Profits surge as Freshfields reins in staff costs
Magic circle firm's profit rises 15% amid industry's struggle to rein in costs
February 07, 2019 at 04:29 AM
2 minute read
Freshfields Bruckhaus Deringer grew global profits by 15% to £481m in its last financial year, as the rise in staff costs was kept close to 4%.
According to its LLP accounts for the year to the end of April 2018, on a 7% rise in revenues to £1.43bn, Freshfields achieved a profit margin of 33% – compared with 31% the previous year.
Staff costs rose just £25m to £667.3m. This figure helped give Freshfields the slowest pace of cost growth of most of its magic circle peers in the five years since April 2013.
At 20%, its increase compares with 30% at Linklaters, 26% at Clifford Chance and 27% at Allen & Overy. In the year to April 2013, Freshfields' staff costs were £554m. Slaughter and May's accounts are not made public because it is not an LLP.
The latest figures show Freshfields' profits per equity partner rose 12% to £1.734m but discretionary profit to be allocated to Freshfields' members dropped by £6m to £437m. The firm said this was due to changes in the provisions of pension annuities.
Total pay for top management, which includes senior partner Edward Braham, managing partner Stephan Eilers and former co-managing partner Chris Pugh, who resigned in August 2017, dropped £500,000 to £18.6m.

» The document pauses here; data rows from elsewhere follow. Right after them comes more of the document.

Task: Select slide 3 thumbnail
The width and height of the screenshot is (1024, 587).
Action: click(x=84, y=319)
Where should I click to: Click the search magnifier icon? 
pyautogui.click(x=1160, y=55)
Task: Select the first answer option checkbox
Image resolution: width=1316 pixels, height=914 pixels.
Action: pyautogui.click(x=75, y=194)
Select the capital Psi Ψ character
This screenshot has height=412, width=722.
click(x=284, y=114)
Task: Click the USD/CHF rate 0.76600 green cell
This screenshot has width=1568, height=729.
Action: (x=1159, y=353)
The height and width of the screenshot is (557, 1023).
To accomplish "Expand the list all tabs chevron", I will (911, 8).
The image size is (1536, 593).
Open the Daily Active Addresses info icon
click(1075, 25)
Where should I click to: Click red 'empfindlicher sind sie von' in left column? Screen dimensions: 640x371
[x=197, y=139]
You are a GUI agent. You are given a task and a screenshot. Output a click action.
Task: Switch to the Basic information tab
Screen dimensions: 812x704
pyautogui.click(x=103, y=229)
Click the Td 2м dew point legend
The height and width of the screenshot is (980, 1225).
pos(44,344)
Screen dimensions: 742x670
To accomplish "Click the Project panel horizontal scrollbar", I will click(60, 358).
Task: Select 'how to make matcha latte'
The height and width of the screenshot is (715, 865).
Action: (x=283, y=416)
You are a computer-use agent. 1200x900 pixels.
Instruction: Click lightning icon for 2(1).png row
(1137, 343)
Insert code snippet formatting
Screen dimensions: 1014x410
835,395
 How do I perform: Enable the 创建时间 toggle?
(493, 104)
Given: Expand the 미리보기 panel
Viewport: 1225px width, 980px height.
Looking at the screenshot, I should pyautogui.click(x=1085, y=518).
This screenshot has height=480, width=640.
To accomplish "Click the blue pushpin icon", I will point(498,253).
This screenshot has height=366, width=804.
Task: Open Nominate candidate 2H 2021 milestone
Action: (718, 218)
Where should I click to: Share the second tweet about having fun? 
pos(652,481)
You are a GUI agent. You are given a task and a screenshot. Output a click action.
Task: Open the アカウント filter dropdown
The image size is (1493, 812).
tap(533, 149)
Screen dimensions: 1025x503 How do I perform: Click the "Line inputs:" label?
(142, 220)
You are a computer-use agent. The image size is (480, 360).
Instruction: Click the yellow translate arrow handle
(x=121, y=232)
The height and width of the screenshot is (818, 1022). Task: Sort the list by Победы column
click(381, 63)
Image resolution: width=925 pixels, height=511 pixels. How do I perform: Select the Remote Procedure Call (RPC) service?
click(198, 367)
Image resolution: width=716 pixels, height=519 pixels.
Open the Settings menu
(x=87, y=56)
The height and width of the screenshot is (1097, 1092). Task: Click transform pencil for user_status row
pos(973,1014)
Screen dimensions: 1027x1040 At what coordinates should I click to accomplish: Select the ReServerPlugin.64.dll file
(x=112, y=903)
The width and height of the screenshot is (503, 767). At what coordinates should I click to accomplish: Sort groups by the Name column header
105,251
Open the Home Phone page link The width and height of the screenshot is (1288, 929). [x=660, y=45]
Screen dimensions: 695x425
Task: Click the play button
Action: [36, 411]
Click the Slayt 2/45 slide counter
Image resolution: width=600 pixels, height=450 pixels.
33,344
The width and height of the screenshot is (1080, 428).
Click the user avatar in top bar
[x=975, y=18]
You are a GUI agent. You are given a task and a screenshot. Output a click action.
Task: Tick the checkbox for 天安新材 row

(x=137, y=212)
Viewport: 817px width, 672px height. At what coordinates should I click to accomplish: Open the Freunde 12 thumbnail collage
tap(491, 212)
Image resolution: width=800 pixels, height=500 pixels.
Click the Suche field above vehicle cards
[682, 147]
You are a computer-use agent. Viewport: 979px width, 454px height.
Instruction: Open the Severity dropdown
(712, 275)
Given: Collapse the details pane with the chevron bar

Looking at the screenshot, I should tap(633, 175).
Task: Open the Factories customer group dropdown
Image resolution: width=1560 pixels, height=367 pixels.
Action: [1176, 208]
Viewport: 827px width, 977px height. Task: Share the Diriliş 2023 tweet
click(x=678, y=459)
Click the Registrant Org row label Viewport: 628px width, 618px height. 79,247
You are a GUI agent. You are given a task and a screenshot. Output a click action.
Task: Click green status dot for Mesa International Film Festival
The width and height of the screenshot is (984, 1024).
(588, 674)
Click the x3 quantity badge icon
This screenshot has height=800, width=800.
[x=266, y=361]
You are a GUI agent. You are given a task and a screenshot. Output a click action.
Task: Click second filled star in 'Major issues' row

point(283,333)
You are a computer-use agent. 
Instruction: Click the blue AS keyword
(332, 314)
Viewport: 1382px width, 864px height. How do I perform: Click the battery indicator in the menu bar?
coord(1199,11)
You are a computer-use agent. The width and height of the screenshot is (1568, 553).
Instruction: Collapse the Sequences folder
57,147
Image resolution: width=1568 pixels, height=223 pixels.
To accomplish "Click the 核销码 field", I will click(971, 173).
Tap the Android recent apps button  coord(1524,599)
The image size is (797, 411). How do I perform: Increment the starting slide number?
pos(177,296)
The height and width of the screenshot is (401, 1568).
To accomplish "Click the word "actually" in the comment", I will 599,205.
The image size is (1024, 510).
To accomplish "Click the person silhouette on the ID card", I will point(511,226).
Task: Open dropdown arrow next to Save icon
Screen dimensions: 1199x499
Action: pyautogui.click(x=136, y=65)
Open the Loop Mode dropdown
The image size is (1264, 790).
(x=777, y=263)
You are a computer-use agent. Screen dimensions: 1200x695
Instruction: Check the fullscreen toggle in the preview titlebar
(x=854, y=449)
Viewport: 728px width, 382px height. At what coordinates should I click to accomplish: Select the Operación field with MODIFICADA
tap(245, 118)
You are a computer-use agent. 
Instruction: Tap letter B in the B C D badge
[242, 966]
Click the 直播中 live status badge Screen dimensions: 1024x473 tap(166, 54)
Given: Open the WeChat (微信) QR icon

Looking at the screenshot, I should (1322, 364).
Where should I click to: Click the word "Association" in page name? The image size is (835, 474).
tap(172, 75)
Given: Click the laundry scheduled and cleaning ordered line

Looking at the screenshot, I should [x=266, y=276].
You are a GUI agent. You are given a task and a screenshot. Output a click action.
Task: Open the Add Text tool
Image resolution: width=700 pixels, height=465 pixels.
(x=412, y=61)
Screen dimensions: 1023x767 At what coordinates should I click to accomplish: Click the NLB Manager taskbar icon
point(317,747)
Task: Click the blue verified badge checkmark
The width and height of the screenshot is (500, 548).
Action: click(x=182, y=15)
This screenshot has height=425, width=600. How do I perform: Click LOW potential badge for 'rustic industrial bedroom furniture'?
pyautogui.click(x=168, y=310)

Pay among other major firms has risen sharply. The 13-strong senior management team at Clifford Chance were awarded a 40% increase to £22m in the 2017-18 financial year, while the highest-paid partner at Ashurst took home £1.4m in what is the firm's largest partner payout for more than a decade.
This year's figures will see the impact of Freshfields' revamped lockstep, drawn up in November 2017 and put into effect on 1 May last year. It was designed to help retain talent, though more than 60 partners saw their profit share reduced last June. At the time, Freshfields declined to comment.